Trying on about 30 dresses in one weekend, though, taught me many things about wedding dresses, including 1.) I absolutely did not want any lace, whatsoever, on the dress, and 2.) I really wanted a silk dress. Also, my top choice made me look something like a mummy:
We all loved this one in the store and then did a simultaneous recoil later on when we saw the pictures. A totally lovely dress, don't get me wrong, and I've seen it look gorgeous on women in pictures, but wow this is really giving off a bedsheet vibe on me.
The other dress I completely loved was Amy Kuschel's “Fillmore” dress–it has a striking split bodice, some pleated wrapping above the waist and then flares out into a trumpet skirt. Very modern and sophisticated and the silk fabric was utterly delightful. And way more than I had wanted to pay for my dress.
This is a deceptively simple gown and I was pretty much all set to bite the bullet and pay up when I decided that it really would be a lot more fun to make a dress like this. So over the last few months, I've been making several mock-ups. I obviously don't have a pattern for this dress, so I had to jury rig a pattern by splicing together the basic skirt from New Look 6401 and the sweetheart strapless bodice from McCall's 5850. This required copious amounts of tracing paper, and for about two weeks our bedroom was a confusing tangle of rolls of paper, most of them vaguely labeled something like “Wedding dress pattern 4.”
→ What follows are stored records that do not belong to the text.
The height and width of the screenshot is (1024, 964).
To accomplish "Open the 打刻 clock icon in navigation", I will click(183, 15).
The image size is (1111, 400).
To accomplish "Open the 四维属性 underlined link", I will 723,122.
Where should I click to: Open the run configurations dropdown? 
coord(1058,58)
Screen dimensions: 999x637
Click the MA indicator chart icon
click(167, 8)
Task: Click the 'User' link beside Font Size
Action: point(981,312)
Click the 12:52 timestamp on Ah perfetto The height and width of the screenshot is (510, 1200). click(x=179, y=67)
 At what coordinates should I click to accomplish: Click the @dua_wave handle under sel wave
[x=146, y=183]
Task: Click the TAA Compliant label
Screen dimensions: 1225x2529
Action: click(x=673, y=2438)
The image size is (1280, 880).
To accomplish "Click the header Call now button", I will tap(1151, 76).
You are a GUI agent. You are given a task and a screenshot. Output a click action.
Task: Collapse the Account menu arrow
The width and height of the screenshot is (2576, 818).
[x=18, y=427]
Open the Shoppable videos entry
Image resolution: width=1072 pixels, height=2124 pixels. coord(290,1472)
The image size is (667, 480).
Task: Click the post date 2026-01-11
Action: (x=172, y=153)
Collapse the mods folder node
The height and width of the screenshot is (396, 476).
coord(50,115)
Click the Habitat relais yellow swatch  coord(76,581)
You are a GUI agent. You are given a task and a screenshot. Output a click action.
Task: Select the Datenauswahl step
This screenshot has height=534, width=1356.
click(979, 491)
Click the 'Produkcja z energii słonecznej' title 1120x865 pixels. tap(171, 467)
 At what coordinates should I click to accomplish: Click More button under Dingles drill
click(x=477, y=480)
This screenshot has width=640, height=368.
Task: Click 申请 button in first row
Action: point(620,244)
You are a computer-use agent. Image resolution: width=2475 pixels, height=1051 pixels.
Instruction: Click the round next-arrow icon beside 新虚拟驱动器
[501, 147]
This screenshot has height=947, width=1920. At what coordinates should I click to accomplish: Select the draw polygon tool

I tapered in the skirt a lot, mostly by laying it over the pattern for McCall's 5881, which I knew fit me quite well. The result was a fairly tight fitting sheath dress with a simple sweetheart bodice. The original dress has pleated side panels to give the skirt some fullness, so I slashed off the skirt at the knees, angled the slash up in the back, and then added in pleated skirt panels to produce a trumpet style dress and train. This was the basic result:
Not too bad! It sags a bit through the hips on my dress form, but fits me quite smoothly. So, next up, some details on the skirt (particularly the front section), the pleated front panels, the split bodice panels, and figuring out what to do with the back!